Next, came the frantic list of all the things he needed to complete before his start date in three weeks time. He had to find a suitable apartment, something close to the publishing house, or at least with easy access to transit. He had so many little details to work out, from banking, to phone services, and the like. So many little things that you never really think of, but that are so much more difficult when being arranged from the other side of the country.

He had text me each night, asking out my interviews for the day had gone. I would tell him 'well', to which he would reply 'that's good'. That was usually the end of our conversations each night, a drastic contrast to the long back and forth of our daily lives that I was used to.

Even though he was guarded and secretive about everything in his past, and anything overtly personal, with his daily life he was fairly open. I found myself missing the sound of his voice, missing the way he would blow on the top of his pop can before opening it for no apparent reason. The way he would laugh at the stupidest things, and the way he would put his hand at the small of my back any time he guided me through a door.

I missed him.

But another aspect to my despondence over recent days had been, yet again, the emotional mind fuck he dealt me. I didn't know what to feel about him, because I had no way of knowing how he felt about me. He acted like a boyfriend, a concerned lover has he bit my head off at the idea of me taking a position in Somalia. He held my hand, asked of my day, knew my dreams. In all the ways that all girls wanted, the ones of depth and meaning and romance, he fulfilled without question.

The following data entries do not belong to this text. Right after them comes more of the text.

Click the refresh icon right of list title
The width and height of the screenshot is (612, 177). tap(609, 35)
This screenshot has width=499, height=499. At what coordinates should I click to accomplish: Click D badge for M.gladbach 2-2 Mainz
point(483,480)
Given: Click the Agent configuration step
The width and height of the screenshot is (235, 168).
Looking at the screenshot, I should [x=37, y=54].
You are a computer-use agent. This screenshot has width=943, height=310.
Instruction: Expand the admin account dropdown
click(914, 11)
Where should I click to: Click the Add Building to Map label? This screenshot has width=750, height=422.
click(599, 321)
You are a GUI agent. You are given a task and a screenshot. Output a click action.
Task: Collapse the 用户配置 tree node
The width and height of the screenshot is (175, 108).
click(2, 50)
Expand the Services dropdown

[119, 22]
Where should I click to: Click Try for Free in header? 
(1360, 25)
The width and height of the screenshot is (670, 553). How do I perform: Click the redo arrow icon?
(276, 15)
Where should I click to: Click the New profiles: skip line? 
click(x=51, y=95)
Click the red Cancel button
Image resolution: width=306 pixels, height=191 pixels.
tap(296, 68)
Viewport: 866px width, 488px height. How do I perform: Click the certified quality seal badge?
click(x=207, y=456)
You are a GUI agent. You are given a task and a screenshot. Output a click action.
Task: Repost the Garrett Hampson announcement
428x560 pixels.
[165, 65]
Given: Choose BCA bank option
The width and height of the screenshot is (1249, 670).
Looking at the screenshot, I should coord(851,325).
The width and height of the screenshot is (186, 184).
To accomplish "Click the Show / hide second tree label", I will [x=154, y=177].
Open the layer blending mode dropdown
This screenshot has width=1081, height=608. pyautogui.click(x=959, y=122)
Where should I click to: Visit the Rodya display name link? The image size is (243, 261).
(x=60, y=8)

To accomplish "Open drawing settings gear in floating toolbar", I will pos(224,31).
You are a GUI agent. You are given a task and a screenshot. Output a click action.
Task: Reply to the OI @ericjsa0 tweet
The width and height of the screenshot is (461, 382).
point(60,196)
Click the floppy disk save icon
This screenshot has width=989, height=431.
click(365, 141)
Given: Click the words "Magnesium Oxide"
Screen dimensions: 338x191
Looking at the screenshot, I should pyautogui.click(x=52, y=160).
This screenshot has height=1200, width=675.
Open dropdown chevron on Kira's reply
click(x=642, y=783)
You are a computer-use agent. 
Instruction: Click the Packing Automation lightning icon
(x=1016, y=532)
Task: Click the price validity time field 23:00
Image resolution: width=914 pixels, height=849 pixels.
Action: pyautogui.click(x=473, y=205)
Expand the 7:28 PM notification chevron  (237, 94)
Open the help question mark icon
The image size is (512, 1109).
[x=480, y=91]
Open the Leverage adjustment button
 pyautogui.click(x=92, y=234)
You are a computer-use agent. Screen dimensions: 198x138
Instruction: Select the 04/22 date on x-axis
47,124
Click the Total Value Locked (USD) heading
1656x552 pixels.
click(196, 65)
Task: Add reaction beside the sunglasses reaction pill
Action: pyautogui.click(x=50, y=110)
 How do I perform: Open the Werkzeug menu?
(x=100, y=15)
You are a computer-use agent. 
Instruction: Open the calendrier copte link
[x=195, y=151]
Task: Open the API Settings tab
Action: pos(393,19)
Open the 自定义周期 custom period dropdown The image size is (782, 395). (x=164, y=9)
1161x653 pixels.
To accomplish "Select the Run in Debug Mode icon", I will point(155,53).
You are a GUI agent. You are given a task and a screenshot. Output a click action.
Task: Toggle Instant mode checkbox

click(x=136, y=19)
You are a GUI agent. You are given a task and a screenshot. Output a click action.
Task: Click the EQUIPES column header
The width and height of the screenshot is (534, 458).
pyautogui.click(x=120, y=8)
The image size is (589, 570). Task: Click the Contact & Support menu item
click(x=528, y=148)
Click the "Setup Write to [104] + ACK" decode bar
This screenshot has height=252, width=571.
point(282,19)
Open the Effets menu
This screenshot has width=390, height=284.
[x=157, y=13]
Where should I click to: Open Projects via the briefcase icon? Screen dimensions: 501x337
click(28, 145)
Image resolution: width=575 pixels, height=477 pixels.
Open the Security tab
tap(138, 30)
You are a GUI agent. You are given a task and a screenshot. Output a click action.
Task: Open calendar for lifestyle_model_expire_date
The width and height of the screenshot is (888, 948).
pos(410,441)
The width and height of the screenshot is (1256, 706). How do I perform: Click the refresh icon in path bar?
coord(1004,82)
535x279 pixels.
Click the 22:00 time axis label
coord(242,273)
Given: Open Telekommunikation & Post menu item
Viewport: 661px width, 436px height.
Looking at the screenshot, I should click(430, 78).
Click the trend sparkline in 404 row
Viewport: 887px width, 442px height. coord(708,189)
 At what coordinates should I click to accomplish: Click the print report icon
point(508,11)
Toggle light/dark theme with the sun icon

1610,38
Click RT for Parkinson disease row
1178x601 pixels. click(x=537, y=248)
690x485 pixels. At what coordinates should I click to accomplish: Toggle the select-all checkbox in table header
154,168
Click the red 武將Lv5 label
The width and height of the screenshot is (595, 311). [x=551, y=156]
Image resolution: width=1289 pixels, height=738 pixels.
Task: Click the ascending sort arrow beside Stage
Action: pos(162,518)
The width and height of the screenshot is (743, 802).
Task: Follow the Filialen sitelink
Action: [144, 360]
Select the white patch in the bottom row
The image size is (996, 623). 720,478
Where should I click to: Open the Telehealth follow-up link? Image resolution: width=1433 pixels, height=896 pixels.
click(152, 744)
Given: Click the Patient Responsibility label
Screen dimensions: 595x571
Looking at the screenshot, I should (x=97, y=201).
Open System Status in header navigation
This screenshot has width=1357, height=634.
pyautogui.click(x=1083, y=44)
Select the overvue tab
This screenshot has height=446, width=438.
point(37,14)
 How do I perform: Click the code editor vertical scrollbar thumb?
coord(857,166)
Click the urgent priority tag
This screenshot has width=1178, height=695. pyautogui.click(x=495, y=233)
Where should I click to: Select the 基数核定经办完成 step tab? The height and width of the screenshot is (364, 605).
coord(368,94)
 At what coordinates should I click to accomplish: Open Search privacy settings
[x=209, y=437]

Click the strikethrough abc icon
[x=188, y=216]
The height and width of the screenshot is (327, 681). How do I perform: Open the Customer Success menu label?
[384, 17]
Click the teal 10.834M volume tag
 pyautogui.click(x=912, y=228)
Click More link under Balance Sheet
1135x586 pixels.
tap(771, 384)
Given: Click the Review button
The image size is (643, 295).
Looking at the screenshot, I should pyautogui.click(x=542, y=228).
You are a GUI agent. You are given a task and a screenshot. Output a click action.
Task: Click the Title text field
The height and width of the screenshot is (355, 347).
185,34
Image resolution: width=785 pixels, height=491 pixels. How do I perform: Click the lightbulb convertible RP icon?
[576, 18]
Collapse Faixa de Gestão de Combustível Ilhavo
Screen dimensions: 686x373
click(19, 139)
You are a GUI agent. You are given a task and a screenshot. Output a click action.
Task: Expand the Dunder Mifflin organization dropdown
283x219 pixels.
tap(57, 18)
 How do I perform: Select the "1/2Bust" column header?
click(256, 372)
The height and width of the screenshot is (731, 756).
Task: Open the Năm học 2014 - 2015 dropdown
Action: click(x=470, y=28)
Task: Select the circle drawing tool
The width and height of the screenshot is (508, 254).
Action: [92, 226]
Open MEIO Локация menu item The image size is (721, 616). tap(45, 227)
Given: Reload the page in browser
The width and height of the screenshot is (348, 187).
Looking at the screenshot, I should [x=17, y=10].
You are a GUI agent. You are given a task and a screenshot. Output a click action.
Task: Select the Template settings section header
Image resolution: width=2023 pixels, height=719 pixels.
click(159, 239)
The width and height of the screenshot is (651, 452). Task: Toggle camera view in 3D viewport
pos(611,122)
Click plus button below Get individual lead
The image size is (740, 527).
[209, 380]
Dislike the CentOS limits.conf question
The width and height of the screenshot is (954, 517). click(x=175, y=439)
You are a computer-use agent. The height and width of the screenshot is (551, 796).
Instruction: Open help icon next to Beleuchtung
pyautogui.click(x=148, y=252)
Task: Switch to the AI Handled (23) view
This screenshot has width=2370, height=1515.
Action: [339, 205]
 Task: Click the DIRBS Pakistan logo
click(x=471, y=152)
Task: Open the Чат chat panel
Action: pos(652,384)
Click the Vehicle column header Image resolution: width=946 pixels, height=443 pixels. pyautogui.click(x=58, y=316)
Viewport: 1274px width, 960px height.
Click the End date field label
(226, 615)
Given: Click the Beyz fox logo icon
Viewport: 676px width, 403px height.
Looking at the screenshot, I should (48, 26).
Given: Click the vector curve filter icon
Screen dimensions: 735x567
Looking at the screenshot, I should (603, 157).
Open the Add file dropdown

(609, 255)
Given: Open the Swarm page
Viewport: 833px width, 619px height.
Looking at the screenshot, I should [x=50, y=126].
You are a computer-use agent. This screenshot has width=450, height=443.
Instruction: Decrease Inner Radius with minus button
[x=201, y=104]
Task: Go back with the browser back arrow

But in terms of admitting his feelings, of overtly showing me, or telling me that he cared, he was still under the tight lock and key he kept himself since the day we met. More than once, he had moved towards me, giving no doubt that he wanted me. But just as he caught himself, he would stop, pulling back and shutting down without answer or explanation. What was it that held him back? And why was I such a coward that I couldn't just take matters into my own hands?

The answer to the latter I knew too clearly. Because I was very much so afraid of his rejection. I had never been the girl to draw attention, or the one to garner stares. I had boyfriends in the past, but each relationship had developed through friendship over time. A gradual progression, much like with Harry. I wasn't the one to take the bull by the horns, so to speak, and take what I wanted. In some aspects of my life, I was confident and sure, like with where I wanted my career to go. I had no doubt, once all these interviews were completed, I would be able to make a decision and stand by it. I would be excited and nervous and anxious at staring this new chapter, and had no hesitation of being forward and asking for what I wanted.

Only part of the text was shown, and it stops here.